San Marino is a civil law country, probably one of the purest remaining: no civil code has ever been enacted and ius commune is still at the basis of its legal system. Ius commune is the common law that prevailed throughout Europe before the codes. In San Marino’s law, save when a specific matter is governed by statute, ius commune applies.
It was on this historical foundation that San Marino built its statute of 1st March 2010, No 42 on trusts (hereinafter “the Trust Law”).
The Trust law is a completely new law, totally revising the trust law previously in force (17th March 2005, n. 37)1, enacted after the ratification of the Hague Convention on the Law Applicable to Trusts and on their Recognition of 1st of July 1985 (the "Hague Trust Convention”).
The San Marino Trust Law created a brand new model of trust. It is not simply a new trust law, with inspiration to the several international trust laws enacted in recent years.
This model of trust leaves to the settlor the power to completely decide the programme of appropriation of the trusts assets he wishes, without being bound by any rule deriving from the traditional common law idea that the trust is a gift over time to beneficiaries.
Civilian settlors appreciate the value of segregation for their assets and appreciate the value of drafting an appropriation programme for these assets, but they do not want to immediately enrich the beneficiaries. They want to “dominate” the beneficiaries’ will and not be “dominated” by it. Their attitude has been produced by centuries of experience with the Roman fideicommissum, which embodied the dead-hand idea.
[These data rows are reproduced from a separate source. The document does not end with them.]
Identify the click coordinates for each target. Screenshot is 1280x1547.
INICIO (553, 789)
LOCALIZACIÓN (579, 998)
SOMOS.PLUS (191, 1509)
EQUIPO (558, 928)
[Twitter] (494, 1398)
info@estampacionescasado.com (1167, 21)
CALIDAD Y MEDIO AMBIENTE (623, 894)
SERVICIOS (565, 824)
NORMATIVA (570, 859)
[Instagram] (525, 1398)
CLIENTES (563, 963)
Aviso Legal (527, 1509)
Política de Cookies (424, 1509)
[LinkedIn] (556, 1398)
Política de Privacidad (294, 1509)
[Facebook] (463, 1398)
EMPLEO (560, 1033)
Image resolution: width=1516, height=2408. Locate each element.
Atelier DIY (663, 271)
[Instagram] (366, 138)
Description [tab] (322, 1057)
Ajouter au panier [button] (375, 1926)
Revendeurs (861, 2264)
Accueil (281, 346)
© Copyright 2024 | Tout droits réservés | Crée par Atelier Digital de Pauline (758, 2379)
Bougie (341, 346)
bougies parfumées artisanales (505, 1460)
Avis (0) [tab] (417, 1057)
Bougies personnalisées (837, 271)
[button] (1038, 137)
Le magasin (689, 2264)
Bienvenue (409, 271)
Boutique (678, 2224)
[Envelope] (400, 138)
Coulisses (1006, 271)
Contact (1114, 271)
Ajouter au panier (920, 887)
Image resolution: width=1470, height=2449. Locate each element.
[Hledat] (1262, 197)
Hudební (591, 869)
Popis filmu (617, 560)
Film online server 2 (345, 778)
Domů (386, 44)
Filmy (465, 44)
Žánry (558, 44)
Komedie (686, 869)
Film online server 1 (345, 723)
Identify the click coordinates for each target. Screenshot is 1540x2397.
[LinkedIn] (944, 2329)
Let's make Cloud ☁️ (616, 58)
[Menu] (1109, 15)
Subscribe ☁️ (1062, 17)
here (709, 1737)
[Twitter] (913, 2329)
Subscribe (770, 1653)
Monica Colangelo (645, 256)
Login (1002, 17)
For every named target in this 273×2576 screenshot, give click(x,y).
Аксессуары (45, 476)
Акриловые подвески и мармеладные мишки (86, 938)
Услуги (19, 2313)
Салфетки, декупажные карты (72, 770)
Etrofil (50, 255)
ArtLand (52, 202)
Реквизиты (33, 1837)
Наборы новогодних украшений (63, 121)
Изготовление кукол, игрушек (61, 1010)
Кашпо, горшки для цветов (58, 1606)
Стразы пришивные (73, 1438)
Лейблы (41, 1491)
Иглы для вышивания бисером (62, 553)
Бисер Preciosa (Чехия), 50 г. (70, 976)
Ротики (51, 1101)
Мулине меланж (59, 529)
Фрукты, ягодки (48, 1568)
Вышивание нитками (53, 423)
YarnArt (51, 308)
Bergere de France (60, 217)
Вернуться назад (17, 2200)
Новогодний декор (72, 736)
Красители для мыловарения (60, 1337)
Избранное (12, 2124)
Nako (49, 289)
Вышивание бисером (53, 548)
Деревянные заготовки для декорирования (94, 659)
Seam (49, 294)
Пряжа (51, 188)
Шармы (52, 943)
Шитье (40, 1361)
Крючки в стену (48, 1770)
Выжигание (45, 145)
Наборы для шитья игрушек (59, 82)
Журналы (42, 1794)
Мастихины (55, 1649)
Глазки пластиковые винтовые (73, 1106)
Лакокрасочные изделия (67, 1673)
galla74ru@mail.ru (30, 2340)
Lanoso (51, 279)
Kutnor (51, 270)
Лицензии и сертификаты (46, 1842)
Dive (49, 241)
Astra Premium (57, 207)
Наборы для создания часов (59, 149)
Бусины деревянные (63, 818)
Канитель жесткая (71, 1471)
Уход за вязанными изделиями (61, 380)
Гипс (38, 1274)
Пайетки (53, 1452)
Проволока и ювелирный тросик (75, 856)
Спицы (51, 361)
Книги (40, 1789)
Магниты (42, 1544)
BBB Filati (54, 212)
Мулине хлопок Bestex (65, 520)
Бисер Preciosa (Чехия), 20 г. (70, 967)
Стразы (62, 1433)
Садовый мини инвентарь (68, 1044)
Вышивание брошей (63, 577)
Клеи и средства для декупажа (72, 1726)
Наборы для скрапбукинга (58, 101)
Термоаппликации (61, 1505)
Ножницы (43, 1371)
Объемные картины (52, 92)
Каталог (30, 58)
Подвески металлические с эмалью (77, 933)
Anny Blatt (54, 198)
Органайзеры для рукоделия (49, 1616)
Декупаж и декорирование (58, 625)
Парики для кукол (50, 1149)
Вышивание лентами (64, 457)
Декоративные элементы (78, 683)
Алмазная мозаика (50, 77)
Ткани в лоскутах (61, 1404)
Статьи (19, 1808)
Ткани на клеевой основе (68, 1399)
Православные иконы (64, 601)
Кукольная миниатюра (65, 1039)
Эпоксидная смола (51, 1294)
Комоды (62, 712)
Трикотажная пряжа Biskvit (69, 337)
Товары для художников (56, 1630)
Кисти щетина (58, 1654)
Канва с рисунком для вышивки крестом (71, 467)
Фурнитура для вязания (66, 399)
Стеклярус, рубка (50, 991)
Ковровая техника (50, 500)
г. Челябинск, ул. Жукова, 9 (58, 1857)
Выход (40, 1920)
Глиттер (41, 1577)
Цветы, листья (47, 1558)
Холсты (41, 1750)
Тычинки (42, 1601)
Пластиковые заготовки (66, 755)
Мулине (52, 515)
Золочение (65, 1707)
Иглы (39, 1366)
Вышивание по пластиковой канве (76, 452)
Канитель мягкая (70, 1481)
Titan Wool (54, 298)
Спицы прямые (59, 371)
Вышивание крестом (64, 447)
Over the centuries, civilians set up fideicommissa to set an appropriation programme for the management of family assets over time, to bind the beneficiaries’ will regardless of their desire not to be bound by it. English trust law did not embody such an idea; on the contrary it adopted the ‘gift over time’ idea, and the will of beneficiaries has prevailed over the settlor’s will expressed in the trust deed.
The supremacy of the settlor’s will under the San Marino Trust Law emerges from many elements. The most evident ones are the following:
• The rules about variation of trusts.
The trust deed contains the programme for the appropriation of trusts assets set by the settlor. If beneficiaries can vary it, this means that assets are at the beneficiaries’ disposal, that they are enriched by them. Under San Marino law, the settlor can grant beneficiaries the power to vary the trust deed. He can decide to enrich them. But the settlor can also decide not to grant such power to beneficiaries and not to enrich them. In the latter case, they cannot vary the trust, not even with the help of the judge.
• The rules about the early termination of trusts and allocation of the trust funds.
In common law jurisdiction, where the rule in Saunders. v. Vautier applies beneficiaries are the beneficial owners of the trust property and they can terminate the trust, if they all agree, before the time set by the settlor2 and beneficiaries, under a discretionary trust, can agree about the manner in which trust property shall be divided among them and to obtain it, even against the settlor’s will3; beneficiaries can instruct the trustee to transfer to a third party the trust property they are entitled to4. Under San Marino law, the settlor can explicitly deny the beneficiaries all these prerogatives.
• The beneficiaries’ right of information.
Under traditional English law, beneficiaries were considered to be the beneficial owners of the trust documents as well as of the trust assets. Nowadays, the information duty is not, in rhetorical terms, based on the beneficiaries’ ownership of trust assets, but the scope of application of the rule is wider than before. All beneficiaries can get information about the management of the trust. San Marino Trust Law parted with this idea very clearly. Since the trust is not a gift over time to the beneficiaries, but an appropriation programme of segregated assets to be managed and disposed according to the settlor’s programme, the beneficiaries do not have any right of information if the settlor decides not to grant it to them.
• The regulation of the breach of trust. Under the traditional English or international trust law beneficiaries are always entitled to take legal action against the trustee in case of breach. Under San Marino law, it is the settlor that can attribute or remove such an entitlement.
• The absence of the risk of re-characterization of purpose trusts. Under the traditional idea of the trust as gift over time to beneficiaries, the judge is urged to find a donee in every case he can.5 Under San Marino law, persons who receive or may receive assets or benefits from a purpose trust shall not be considered beneficiaries. Therefore, the settlor can characterize the trust as a purpose trust, depriving all individuals that can benefit from it of the beneficiaries‘ rights. No risk of re-characterization may arise.
In substance, since no gift over time idea is embodied in the new San Marino Trust Law, the settlor can fully shape the legal position of beneficiaries, because the trust is seen, under such a law, as an appropriation of segregated assets, to be managed under the settlor’s programme indicated in the trust deed.